Dudas y pesimismo se cuelan en la batalla contra cambio climático

Después del Protocolo de Kyoto, ¿qué? Tras el fracaso de Copenhague, recomponer la confianza fue la consigna de las negociaciones que se llevaron a cabo en Bonn hasta el viernes, pero sin muy buen resultado. El;Mercurio, 14 de junio 2010.;


Cientos de personas de todos los colores imaginables, con distintos acentos y atuendos y con el firme propósito de mejorar el mundo, no bastan para frenar el calentamiento global.

Así fue el ambiente que se vivió en Bonn, ciudad alemana que hasta el viernes recién pasado fue la sede de una ronda de negociaciones entre los países que buscan generar un nuevo acuerdo internacional que releve al Protocolo de Kyoto cuando éste llegue a su fin en 2012.

Los ánimos, dado el fracaso de esta misma idea en la convención COP15 de Copenhague el año pasado, a poco de comenzar las reuniones ya estaban bajos. La incertidumbre y el pesimismo se instalaron por la extrema lentitud de las negociaciones que, a juicio del saliente secretario de la ONU para Cambio Climático, Yvo de Boer, no necesariamente terminarían en acciones claras y contundentes. "No veo al proceso entregando objetivos de mitigación suficientes en la próxima década", dijo para referirse a la ausencia de metas concretas en la reducción de emisiones de gases de efecto invernadero.

Y no se equivocó, por lo menos en lo que a esta reunión se refiere. La conferencia climática de Naciones Unidas (ONU) en Bonn finalizó el viernes sin que se pudiera lograr ningún avance significativo para alcanzar un nuevo acuerdo que ayude a frenar el cambio climático.

Los cerca de 4.500 negociadores de todo el mundo que se dieron cita en esa ciudad alemana en las dos últimas semanas no mostraron señales de cambio ni fueron capaces de determinar nuevos objetivos medioambientales vinculantes.

Al término de las negociaciones se presentó un nuevo borrador, pero, además de que es muy controvertido, no ha sido aprobado. En el nuevo boceto que se mostró el viernes sólo se dice que las emisiones globales se tienen que reducir del 50 al 85% hasta 2050 en comparación con los niveles de 1990. Los países industrializados han de garantizar una reducción de entre el 80 y el 95%, y hasta 2020 tienen que llegar del 25 al 40%, aunque la base desde la que se mide aún está abierta.

Sin China ni EE.UU.

El mayor problema para que surja un nuevo acuerdo como el de Kyoto (con compromisos de reducción de las emisiones contaminantes) es que algunos países como Estados Unidos y China, que son los más grandes emisores de gases en el mundo, no están disponibles para hacer un compromiso de esas características.

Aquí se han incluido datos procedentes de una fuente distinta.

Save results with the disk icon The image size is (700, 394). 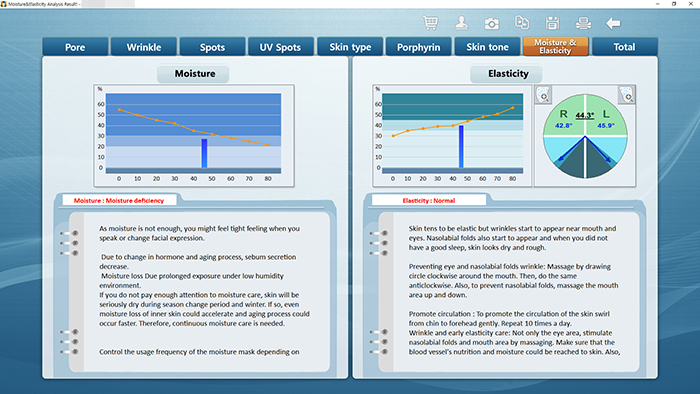click(x=552, y=23)
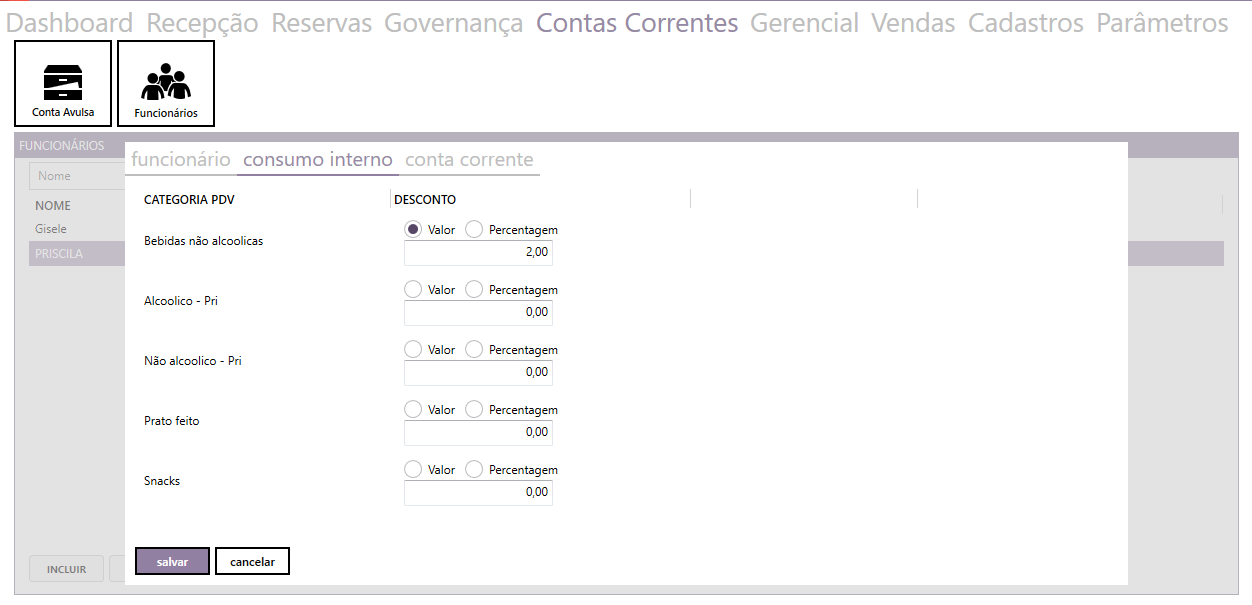Viewport: 1252px width, 605px height.
Task: Click the INCLUIR button
Action: 66,570
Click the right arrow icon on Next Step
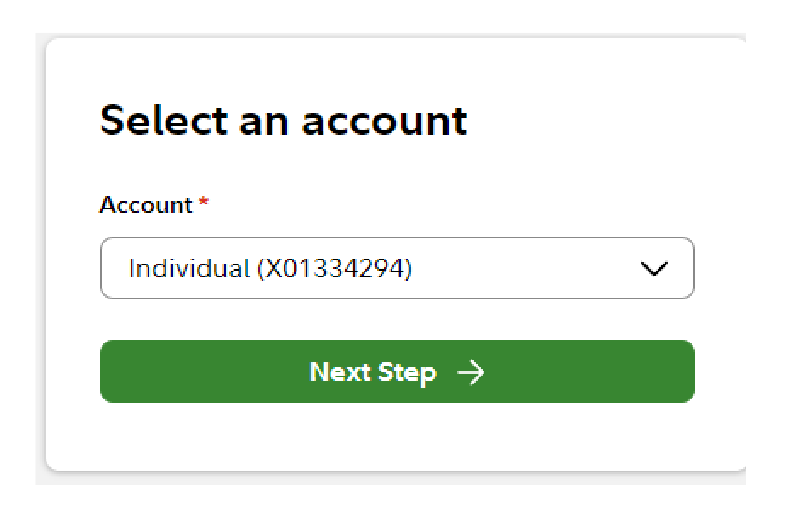Screen dimensions: 798x531 click(x=470, y=373)
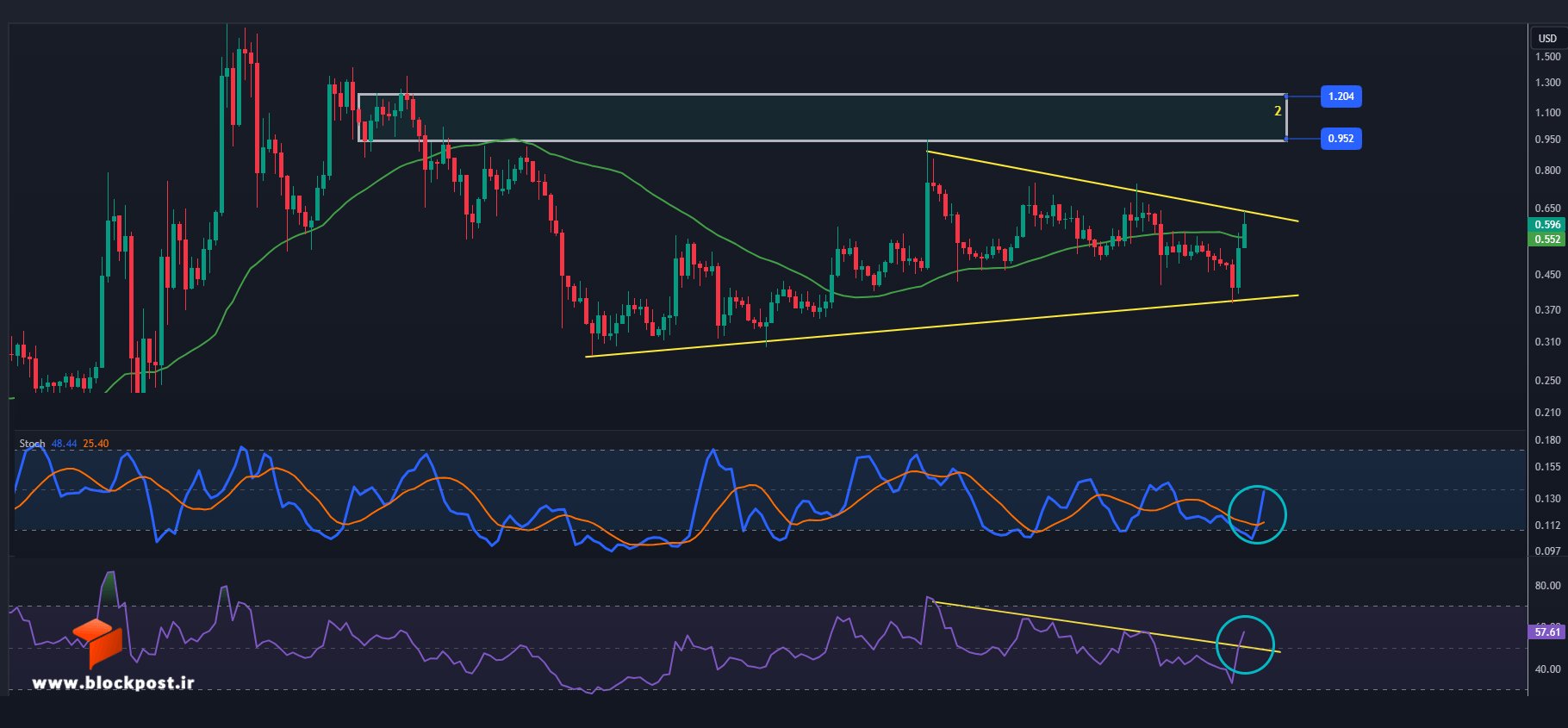This screenshot has height=728, width=1568.
Task: Click the cyan circle on the RSI panel
Action: tap(1245, 644)
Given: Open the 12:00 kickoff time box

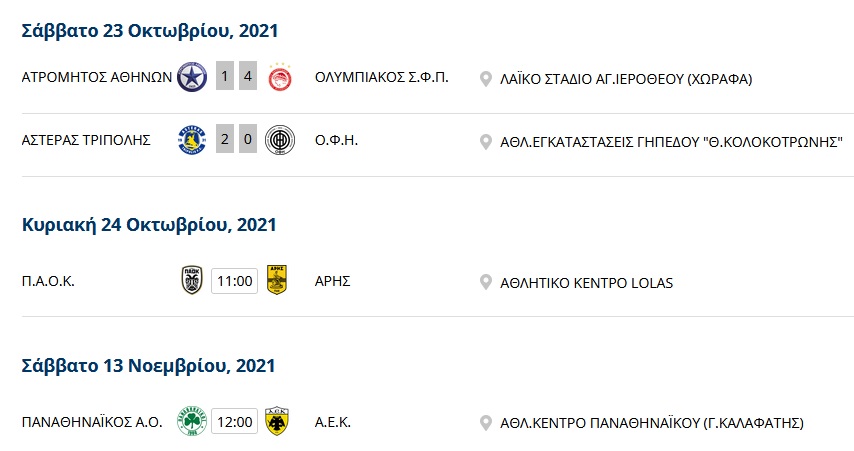Looking at the screenshot, I should (234, 422).
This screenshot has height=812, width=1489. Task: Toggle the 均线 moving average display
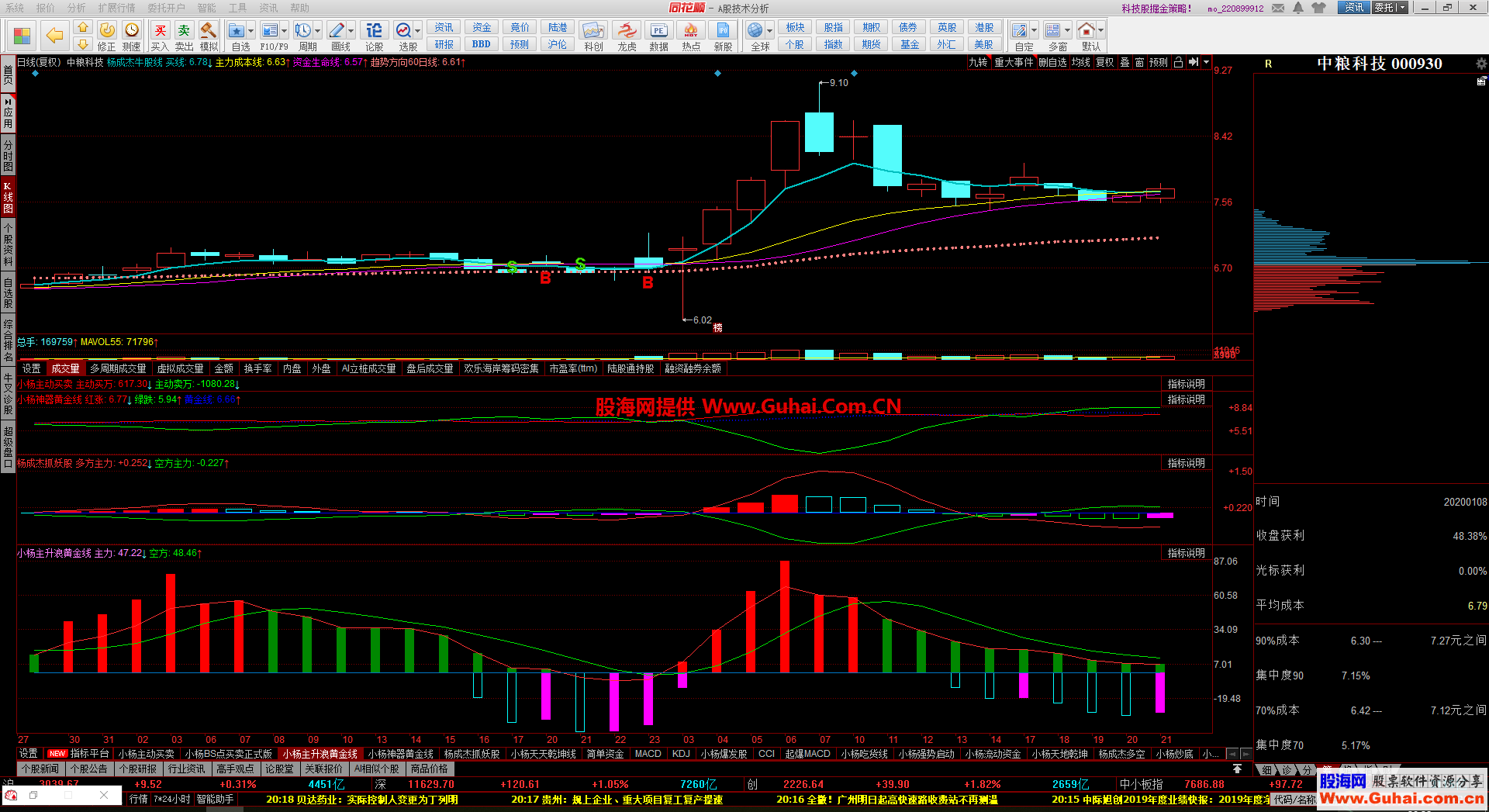(1080, 63)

De hecho, y según fuentes de la delegación chilena, la postura de China en Bonn no se ha movido ni medio centímetro desde Copenhague. Y sobre un posible compromiso en la reducción de sus emisiones de CO {-2} , este país lo resolverá por la vía de la formulación de una ley que se discutirá internamente y que no promete ver la luz pronto.

Por esta y otras razones, Estados Unidos, China, India, Brasil y Sudáfrica hicieron un acuerdo paralelo en Copenhague a puertas cerradas. Eso fue lo que gatilló la gran decepción tras esa cumbre de 2009. Pero ahora, y tal como se ha visto este proceso desde la delegación chilena, ese acuerdo originalmente paralelo ya se está legitimando y se introdujo al texto que se negoció en Bonn.

Hoy los puntos cardinales en el debate son la mitigación del daño ecológico ya hecho, la transferencia tecnológica para producir un desarrollo sustentable y el financiamiento de este cambio para los países en desarrollo que no tienen estos recursos, para que se adapten al modelo verde.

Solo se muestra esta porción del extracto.